A Year in Computer Vision — Part 2 of 4
— Part Two: Segmentation, Super-res/Colourisation/Style Transfer, Action Recognition
The following piece is taken from a recent publication compiled by our research team relating to the field of Computer Vision. Parts one and two are available through our website presently, with the remaining parts (three and four) to be released in the near future.
The full publication will be available for free on our website in the coming weeks, Parts 1–2 are available now via: www.themtank.org
We would encourage readers to view the piece through our own website, as we include embedded content and easy navigational functions to make the report as dynamic as possible. Our website generates no revenue for the team and simply aims to make the materials as engaging and intuitive for readers as possible. Any feedback on the presentation there is wholeheartedly welcomed by us!
Please follow, share and support our work through whatever your preferred channels are (and clap to your hearts content!). Feel free to contact the editors with any questions or to see about potentially contributing to future works: email@example.com
Central to Computer Vision is the process of Segmentation, which divides whole images into pixel groupings which can then be labelled and classified. Moreover, Semantic Segmentation goes further by trying to semantically understand the role of each pixel in the image e.g. is it a cat, car or some other type of class? Instance Segmentation takes this even further by segmenting different instances of classes e.g. labelling three different dogs with three different colours. It is one of a barrage of Computer Vision applications currently employed in autonomous driving technology suites.
Perhaps, some of the best improvements in the area of segmentation come courtesy of FAIR, who continue to build upon their DeepMask work from 2015 . DeepMask generates rough ‘masks’ over objects as an initial form of segmentation. In 2016, Fair introduced SharpMask which refines the ‘masks’ provided by DeepMask, correcting the loss of detail and improving semantic segmentation.
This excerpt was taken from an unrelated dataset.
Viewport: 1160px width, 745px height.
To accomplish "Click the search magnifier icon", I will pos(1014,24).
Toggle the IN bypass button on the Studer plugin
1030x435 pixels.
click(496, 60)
In addition to this, MultiPathNet identifies the objects delineated by each mask.
“To capture general object shape, you have to have a high-level understanding of what you are looking at (DeepMask), but to accurately place the boundaries you need to look back at lower-level features all the way down to the pixels (SharpMask).” — Piotr Dollar, 2016.
Figure 6: Demonstration of FAIR techniques in action
Video Propagation Networks attempt to create a simple model to propagate accurate object masks, assigned at first frame, through the entire video sequence along with some additional information.
In 2016, researchers worked on finding alternative network configurations to tackle the aforementioned issues of scale and localisation. DeepLab is one such example of this which achieves encouraging results for semantic image segmentation tasks. Khoreva et al. (2016) build on Deeplab’s earlier work (circa 2015) and propose a weakly supervised training method which achieves comparable results to fully supervised networks.
Computer Vision further refined the network sharing of useful information approach through the use of end-to-end networks, which reduce the computational requirements of multiple omni-directional subtasks for classification. Two key papers using this approach are:
- 100 Layers Tiramisu is a fully-convolutional DenseNet which connects every layer, to every other layer, in a feed-forward fashion. It also achieves SOTA on multiple benchmark datasets with fewer parameters and training/processing.
- Fully Convolutional Instance-aware Semantic Segmentation performs instance mask prediction and classification jointly (two subtasks).
COCO Segmentation challenge winner MSRA. 37.3% AP.
9.1% absolute jump from MSRAVC in 2015 in COCO challenge.
While ENet, a DNN architecture for real-time semantic segmentation, is not of this category, it does demonstrate the commercial merits of reducing computation costs and giving greater access to mobile devices.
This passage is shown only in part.